[Data extracted from a collection]
________________________
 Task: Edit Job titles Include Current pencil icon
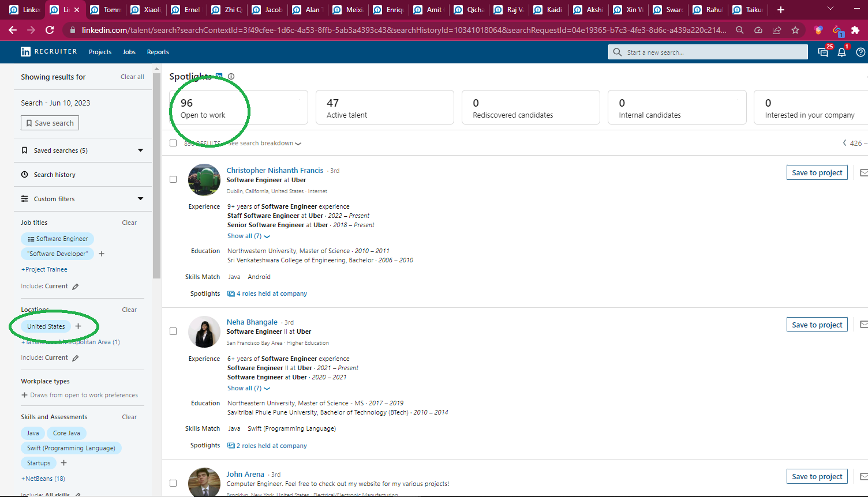pyautogui.click(x=76, y=287)
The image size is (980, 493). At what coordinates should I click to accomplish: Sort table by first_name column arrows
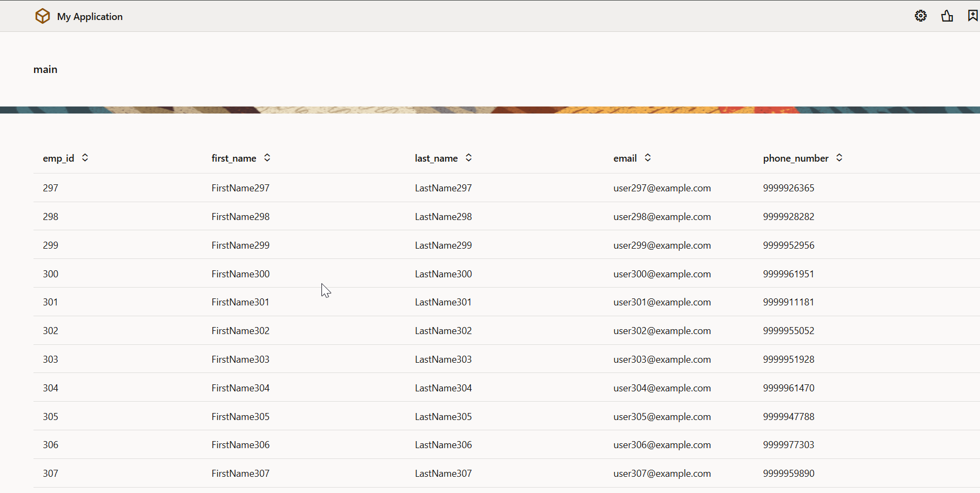[267, 158]
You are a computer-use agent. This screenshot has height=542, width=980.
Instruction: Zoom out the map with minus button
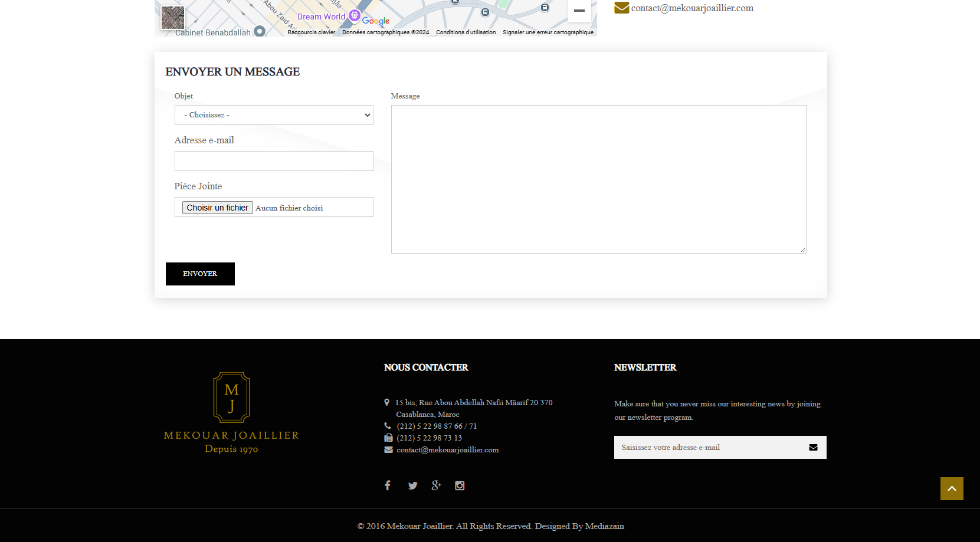tap(579, 11)
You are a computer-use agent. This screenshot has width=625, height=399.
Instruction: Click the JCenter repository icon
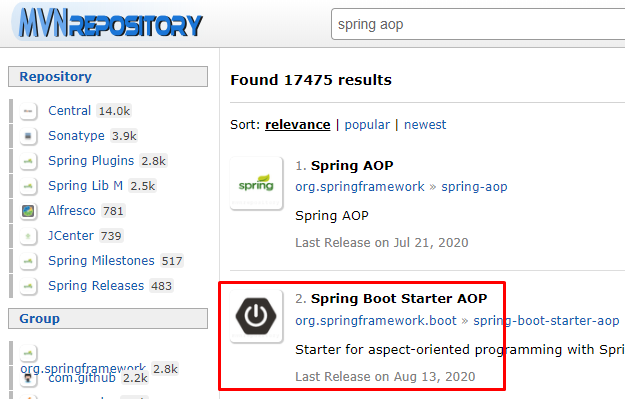pos(28,236)
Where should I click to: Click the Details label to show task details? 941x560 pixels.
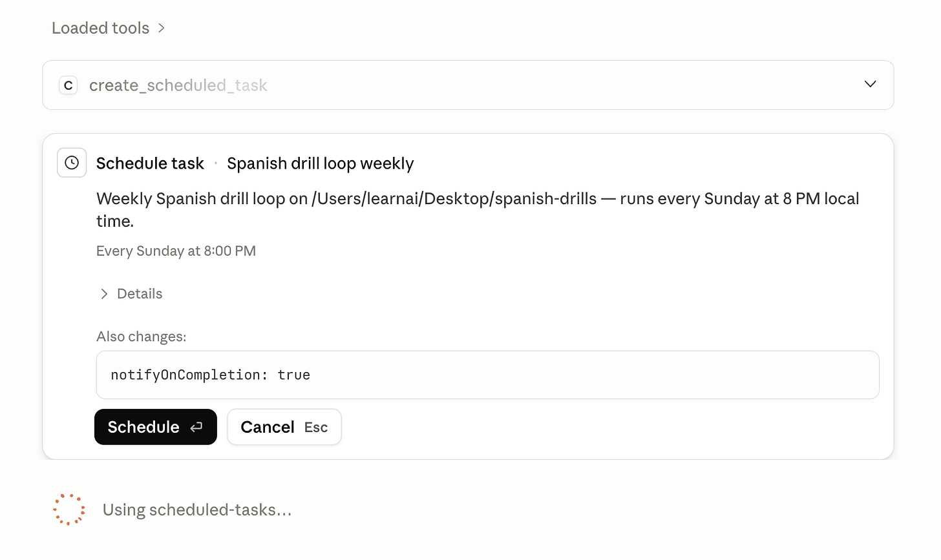(x=140, y=294)
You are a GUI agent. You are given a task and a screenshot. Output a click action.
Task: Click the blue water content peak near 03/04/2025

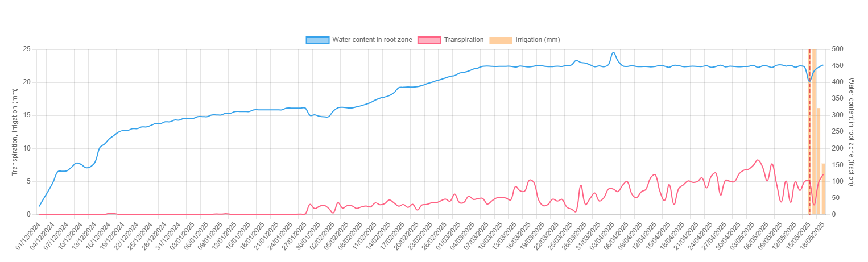pos(613,53)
________________________
[WHAT YOU NEED TO DO] Every line above is to be given again exactly, apart from the pictures.

[FINISHED EXERCISE]
 Task: Edit Job titles Include Current pencil icon
pyautogui.click(x=76, y=287)
The image size is (980, 493). At what coordinates should I click to accomplish: Sort table by first_name column arrows
[267, 158]
You are a computer-use agent. This screenshot has height=542, width=980.
Instruction: Zoom out the map with minus button
tap(579, 11)
You are a computer-use agent. This screenshot has width=625, height=399.
Instruction: Click the JCenter repository icon
pos(28,236)
Where should I click to: Click the Details label to show task details? 941x560 pixels.
(x=140, y=294)
You are a GUI agent. You are given a task and a screenshot. Output a click action.
Task: Click the blue water content peak near 03/04/2025

pos(613,53)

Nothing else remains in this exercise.